## GIVEN RECORDS
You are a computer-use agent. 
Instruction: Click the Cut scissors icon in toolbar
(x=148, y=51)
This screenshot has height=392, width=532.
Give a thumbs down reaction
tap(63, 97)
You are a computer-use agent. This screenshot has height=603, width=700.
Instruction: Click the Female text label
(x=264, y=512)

==

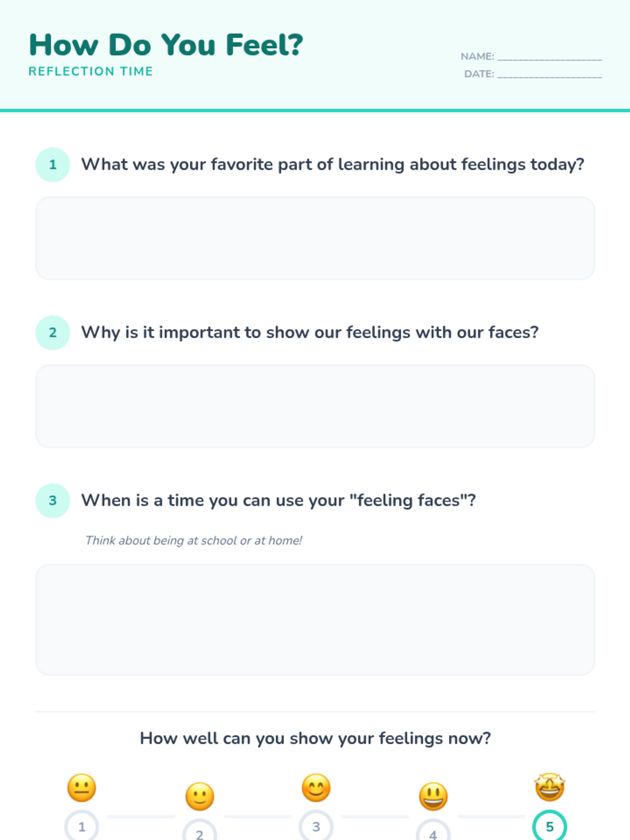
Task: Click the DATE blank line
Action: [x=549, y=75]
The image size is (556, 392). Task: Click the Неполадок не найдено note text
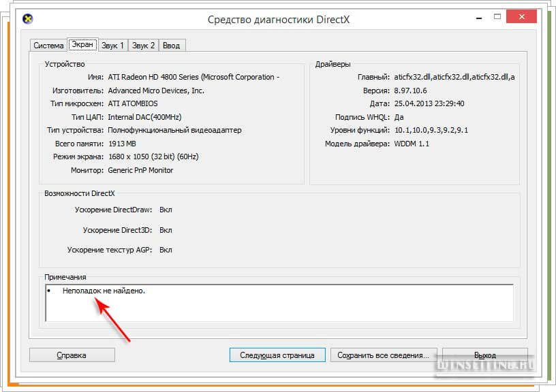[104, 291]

==

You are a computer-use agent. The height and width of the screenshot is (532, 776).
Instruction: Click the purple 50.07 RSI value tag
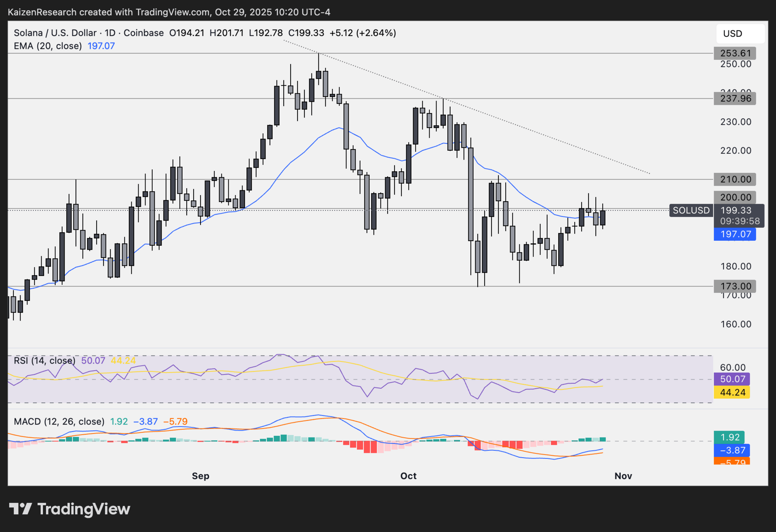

## SET TASK
Reproduce the items verbatim, starting at the line that contains "You are a computer-use agent. The" and ending at the line that contains "Instruction: Click the purple".

## WRITTEN ANSWER
You are a computer-use agent. The height and width of the screenshot is (532, 776).
Instruction: Click the purple 50.07 RSI value tag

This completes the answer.